Pixel coordinate grounding data
========

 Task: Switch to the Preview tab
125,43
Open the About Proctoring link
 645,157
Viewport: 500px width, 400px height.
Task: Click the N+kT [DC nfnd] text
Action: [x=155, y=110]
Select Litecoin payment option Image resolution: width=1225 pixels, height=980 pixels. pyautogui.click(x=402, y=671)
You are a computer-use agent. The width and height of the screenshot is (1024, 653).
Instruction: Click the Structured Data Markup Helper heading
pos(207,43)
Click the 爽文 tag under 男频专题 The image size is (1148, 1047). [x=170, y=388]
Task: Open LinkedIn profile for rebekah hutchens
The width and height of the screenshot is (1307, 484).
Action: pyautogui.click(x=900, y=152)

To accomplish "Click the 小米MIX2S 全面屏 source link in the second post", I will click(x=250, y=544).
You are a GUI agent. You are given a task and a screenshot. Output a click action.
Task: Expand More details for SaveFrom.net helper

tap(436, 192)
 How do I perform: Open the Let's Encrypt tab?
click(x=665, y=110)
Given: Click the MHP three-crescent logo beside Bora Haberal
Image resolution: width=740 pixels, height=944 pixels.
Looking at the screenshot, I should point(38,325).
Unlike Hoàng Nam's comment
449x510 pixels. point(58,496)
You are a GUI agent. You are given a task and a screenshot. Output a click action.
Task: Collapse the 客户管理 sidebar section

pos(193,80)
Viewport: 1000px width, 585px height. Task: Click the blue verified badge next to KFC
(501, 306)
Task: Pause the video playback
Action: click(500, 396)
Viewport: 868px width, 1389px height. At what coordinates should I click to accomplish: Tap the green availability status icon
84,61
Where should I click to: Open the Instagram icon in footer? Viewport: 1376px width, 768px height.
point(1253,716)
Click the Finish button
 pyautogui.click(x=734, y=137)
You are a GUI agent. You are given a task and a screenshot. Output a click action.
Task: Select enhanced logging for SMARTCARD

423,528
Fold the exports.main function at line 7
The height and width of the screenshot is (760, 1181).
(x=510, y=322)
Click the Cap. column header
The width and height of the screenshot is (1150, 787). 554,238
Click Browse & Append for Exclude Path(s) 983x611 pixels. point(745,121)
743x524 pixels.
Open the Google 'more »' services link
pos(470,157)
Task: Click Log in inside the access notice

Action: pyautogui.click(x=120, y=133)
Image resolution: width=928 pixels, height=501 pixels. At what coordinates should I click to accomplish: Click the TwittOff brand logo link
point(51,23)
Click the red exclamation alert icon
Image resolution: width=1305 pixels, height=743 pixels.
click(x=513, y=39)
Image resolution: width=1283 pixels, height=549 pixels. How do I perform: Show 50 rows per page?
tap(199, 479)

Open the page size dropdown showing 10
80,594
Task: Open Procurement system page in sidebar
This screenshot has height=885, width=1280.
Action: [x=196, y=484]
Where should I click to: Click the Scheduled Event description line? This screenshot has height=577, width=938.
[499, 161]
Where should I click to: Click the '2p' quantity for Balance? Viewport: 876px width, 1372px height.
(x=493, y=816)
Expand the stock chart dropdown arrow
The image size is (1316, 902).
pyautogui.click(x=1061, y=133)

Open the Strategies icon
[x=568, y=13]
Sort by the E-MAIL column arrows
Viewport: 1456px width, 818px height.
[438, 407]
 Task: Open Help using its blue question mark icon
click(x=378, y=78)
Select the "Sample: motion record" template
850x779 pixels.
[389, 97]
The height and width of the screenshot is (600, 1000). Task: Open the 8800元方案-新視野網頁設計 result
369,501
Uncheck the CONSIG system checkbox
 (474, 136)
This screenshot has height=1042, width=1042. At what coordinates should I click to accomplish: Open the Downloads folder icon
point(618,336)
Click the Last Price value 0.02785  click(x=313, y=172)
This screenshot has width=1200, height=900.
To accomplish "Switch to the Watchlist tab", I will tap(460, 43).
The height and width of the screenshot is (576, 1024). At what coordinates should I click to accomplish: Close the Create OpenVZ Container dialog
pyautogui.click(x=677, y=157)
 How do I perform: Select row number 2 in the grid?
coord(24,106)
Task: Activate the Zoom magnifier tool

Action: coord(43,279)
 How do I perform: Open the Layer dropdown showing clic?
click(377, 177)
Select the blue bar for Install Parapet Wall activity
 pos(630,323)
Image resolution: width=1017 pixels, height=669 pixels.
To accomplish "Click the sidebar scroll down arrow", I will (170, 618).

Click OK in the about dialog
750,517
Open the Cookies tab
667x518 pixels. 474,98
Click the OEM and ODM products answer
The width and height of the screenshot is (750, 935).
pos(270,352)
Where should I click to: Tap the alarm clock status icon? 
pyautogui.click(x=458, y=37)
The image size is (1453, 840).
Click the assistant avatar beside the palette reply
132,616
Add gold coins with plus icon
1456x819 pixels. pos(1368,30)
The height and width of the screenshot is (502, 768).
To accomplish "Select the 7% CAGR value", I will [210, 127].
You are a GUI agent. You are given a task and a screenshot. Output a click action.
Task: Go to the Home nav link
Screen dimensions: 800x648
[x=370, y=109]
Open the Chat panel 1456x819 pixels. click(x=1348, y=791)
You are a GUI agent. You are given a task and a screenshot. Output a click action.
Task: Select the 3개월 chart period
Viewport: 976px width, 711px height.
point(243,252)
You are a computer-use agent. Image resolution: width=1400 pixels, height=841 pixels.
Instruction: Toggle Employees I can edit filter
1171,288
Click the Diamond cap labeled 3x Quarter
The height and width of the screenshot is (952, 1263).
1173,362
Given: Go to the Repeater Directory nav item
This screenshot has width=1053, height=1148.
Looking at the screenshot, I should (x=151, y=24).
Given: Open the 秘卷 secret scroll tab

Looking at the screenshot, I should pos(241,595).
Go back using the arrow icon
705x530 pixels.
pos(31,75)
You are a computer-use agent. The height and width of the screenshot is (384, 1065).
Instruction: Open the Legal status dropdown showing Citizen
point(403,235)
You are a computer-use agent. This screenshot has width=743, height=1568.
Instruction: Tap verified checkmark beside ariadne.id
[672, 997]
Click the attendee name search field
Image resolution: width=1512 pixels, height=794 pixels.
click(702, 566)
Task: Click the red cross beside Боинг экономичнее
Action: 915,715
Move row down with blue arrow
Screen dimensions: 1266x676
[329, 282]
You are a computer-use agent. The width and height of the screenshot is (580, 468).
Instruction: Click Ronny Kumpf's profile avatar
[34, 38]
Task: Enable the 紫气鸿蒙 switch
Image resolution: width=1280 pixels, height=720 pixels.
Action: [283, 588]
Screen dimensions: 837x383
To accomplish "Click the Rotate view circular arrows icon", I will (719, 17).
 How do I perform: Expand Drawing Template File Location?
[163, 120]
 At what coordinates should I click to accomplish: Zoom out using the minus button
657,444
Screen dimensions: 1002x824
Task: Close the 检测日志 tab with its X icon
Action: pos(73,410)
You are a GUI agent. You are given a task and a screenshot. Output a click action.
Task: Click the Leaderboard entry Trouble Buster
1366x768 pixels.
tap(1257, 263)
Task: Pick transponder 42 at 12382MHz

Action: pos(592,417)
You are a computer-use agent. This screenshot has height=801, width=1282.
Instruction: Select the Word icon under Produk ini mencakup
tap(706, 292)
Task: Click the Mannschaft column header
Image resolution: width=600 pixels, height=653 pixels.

========

## TO DO
Every record above needs to be returned in full, exactly.

## WRITTEN SOLUTION
 Task: Switch to the Preview tab
125,43
Open the About Proctoring link
 645,157
Viewport: 500px width, 400px height.
Task: Click the N+kT [DC nfnd] text
Action: [x=155, y=110]
Select Litecoin payment option Image resolution: width=1225 pixels, height=980 pixels. pyautogui.click(x=402, y=671)
You are a computer-use agent. The width and height of the screenshot is (1024, 653).
Instruction: Click the Structured Data Markup Helper heading
pos(207,43)
Click the 爽文 tag under 男频专题 The image size is (1148, 1047). [x=170, y=388]
Task: Open LinkedIn profile for rebekah hutchens
The width and height of the screenshot is (1307, 484).
Action: pyautogui.click(x=900, y=152)

To accomplish "Click the 小米MIX2S 全面屏 source link in the second post", I will click(x=250, y=544).
You are a GUI agent. You are given a task and a screenshot. Output a click action.
Task: Expand More details for SaveFrom.net helper

tap(436, 192)
 How do I perform: Open the Let's Encrypt tab?
click(x=665, y=110)
Given: Click the MHP three-crescent logo beside Bora Haberal
Image resolution: width=740 pixels, height=944 pixels.
Looking at the screenshot, I should point(38,325).
Unlike Hoàng Nam's comment
449x510 pixels. point(58,496)
You are a GUI agent. You are given a task and a screenshot. Output a click action.
Task: Collapse the 客户管理 sidebar section

pos(193,80)
Viewport: 1000px width, 585px height. Task: Click the blue verified badge next to KFC
(501, 306)
Task: Pause the video playback
Action: click(500, 396)
Viewport: 868px width, 1389px height. At what coordinates should I click to accomplish: Tap the green availability status icon
84,61
Where should I click to: Open the Instagram icon in footer? Viewport: 1376px width, 768px height.
point(1253,716)
Click the Finish button
 pyautogui.click(x=734, y=137)
You are a GUI agent. You are given a task and a screenshot. Output a click action.
Task: Select enhanced logging for SMARTCARD

423,528
Fold the exports.main function at line 7
The height and width of the screenshot is (760, 1181).
(x=510, y=322)
Click the Cap. column header
The width and height of the screenshot is (1150, 787). 554,238
Click Browse & Append for Exclude Path(s) 983x611 pixels. point(745,121)
743x524 pixels.
Open the Google 'more »' services link
pos(470,157)
Task: Click Log in inside the access notice

Action: pyautogui.click(x=120, y=133)
Image resolution: width=928 pixels, height=501 pixels. At what coordinates should I click to accomplish: Click the TwittOff brand logo link
point(51,23)
Click the red exclamation alert icon
Image resolution: width=1305 pixels, height=743 pixels.
click(x=513, y=39)
Image resolution: width=1283 pixels, height=549 pixels. How do I perform: Show 50 rows per page?
tap(199, 479)

Open the page size dropdown showing 10
80,594
Task: Open Procurement system page in sidebar
This screenshot has height=885, width=1280.
Action: [x=196, y=484]
Where should I click to: Click the Scheduled Event description line? This screenshot has height=577, width=938.
[499, 161]
Where should I click to: Click the '2p' quantity for Balance? Viewport: 876px width, 1372px height.
(x=493, y=816)
Expand the stock chart dropdown arrow
The image size is (1316, 902).
pyautogui.click(x=1061, y=133)

Open the Strategies icon
[x=568, y=13]
Sort by the E-MAIL column arrows
Viewport: 1456px width, 818px height.
[438, 407]
 Task: Open Help using its blue question mark icon
click(x=378, y=78)
Select the "Sample: motion record" template
850x779 pixels.
[389, 97]
The height and width of the screenshot is (600, 1000). Task: Open the 8800元方案-新視野網頁設計 result
369,501
Uncheck the CONSIG system checkbox
 (474, 136)
This screenshot has height=1042, width=1042. At what coordinates should I click to accomplish: Open the Downloads folder icon
point(618,336)
Click the Last Price value 0.02785  click(x=313, y=172)
This screenshot has width=1200, height=900.
To accomplish "Switch to the Watchlist tab", I will tap(460, 43).
The height and width of the screenshot is (576, 1024). At what coordinates should I click to accomplish: Close the Create OpenVZ Container dialog
pyautogui.click(x=677, y=157)
 How do I perform: Select row number 2 in the grid?
coord(24,106)
Task: Activate the Zoom magnifier tool

Action: coord(43,279)
 How do I perform: Open the Layer dropdown showing clic?
click(377, 177)
Select the blue bar for Install Parapet Wall activity
 pos(630,323)
Image resolution: width=1017 pixels, height=669 pixels.
To accomplish "Click the sidebar scroll down arrow", I will (170, 618).

Click OK in the about dialog
750,517
Open the Cookies tab
667x518 pixels. 474,98
Click the OEM and ODM products answer
The width and height of the screenshot is (750, 935).
pos(270,352)
Where should I click to: Tap the alarm clock status icon? 
pyautogui.click(x=458, y=37)
The image size is (1453, 840).
Click the assistant avatar beside the palette reply
132,616
Add gold coins with plus icon
1456x819 pixels. pos(1368,30)
The height and width of the screenshot is (502, 768).
To accomplish "Select the 7% CAGR value", I will [210, 127].
You are a GUI agent. You are given a task and a screenshot. Output a click action.
Task: Go to the Home nav link
Screen dimensions: 800x648
[x=370, y=109]
Open the Chat panel 1456x819 pixels. click(x=1348, y=791)
You are a GUI agent. You are given a task and a screenshot. Output a click action.
Task: Select the 3개월 chart period
Viewport: 976px width, 711px height.
point(243,252)
You are a computer-use agent. Image resolution: width=1400 pixels, height=841 pixels.
Instruction: Toggle Employees I can edit filter
1171,288
Click the Diamond cap labeled 3x Quarter
The height and width of the screenshot is (952, 1263).
1173,362
Given: Go to the Repeater Directory nav item
This screenshot has width=1053, height=1148.
Looking at the screenshot, I should (x=151, y=24).
Given: Open the 秘卷 secret scroll tab

Looking at the screenshot, I should pos(241,595).
Go back using the arrow icon
705x530 pixels.
pos(31,75)
You are a computer-use agent. The height and width of the screenshot is (384, 1065).
Instruction: Open the Legal status dropdown showing Citizen
point(403,235)
You are a computer-use agent. This screenshot has width=743, height=1568.
Instruction: Tap verified checkmark beside ariadne.id
[672, 997]
Click the attendee name search field
Image resolution: width=1512 pixels, height=794 pixels.
click(702, 566)
Task: Click the red cross beside Боинг экономичнее
Action: 915,715
Move row down with blue arrow
Screen dimensions: 1266x676
[329, 282]
You are a computer-use agent. The width and height of the screenshot is (580, 468).
Instruction: Click Ronny Kumpf's profile avatar
[34, 38]
Task: Enable the 紫气鸿蒙 switch
Image resolution: width=1280 pixels, height=720 pixels.
Action: [283, 588]
Screen dimensions: 837x383
To accomplish "Click the Rotate view circular arrows icon", I will (719, 17).
 How do I perform: Expand Drawing Template File Location?
[163, 120]
 At what coordinates should I click to accomplish: Zoom out using the minus button
657,444
Screen dimensions: 1002x824
Task: Close the 检测日志 tab with its X icon
Action: pos(73,410)
You are a GUI agent. You are given a task and a screenshot. Output a click action.
Task: Click the Leaderboard entry Trouble Buster
1366x768 pixels.
tap(1257, 263)
Task: Pick transponder 42 at 12382MHz

Action: pos(592,417)
You are a computer-use agent. This screenshot has height=801, width=1282.
Instruction: Select the Word icon under Produk ini mencakup
tap(706, 292)
Task: Click the Mannschaft column header
Image resolution: width=600 pixels, height=653 pixels.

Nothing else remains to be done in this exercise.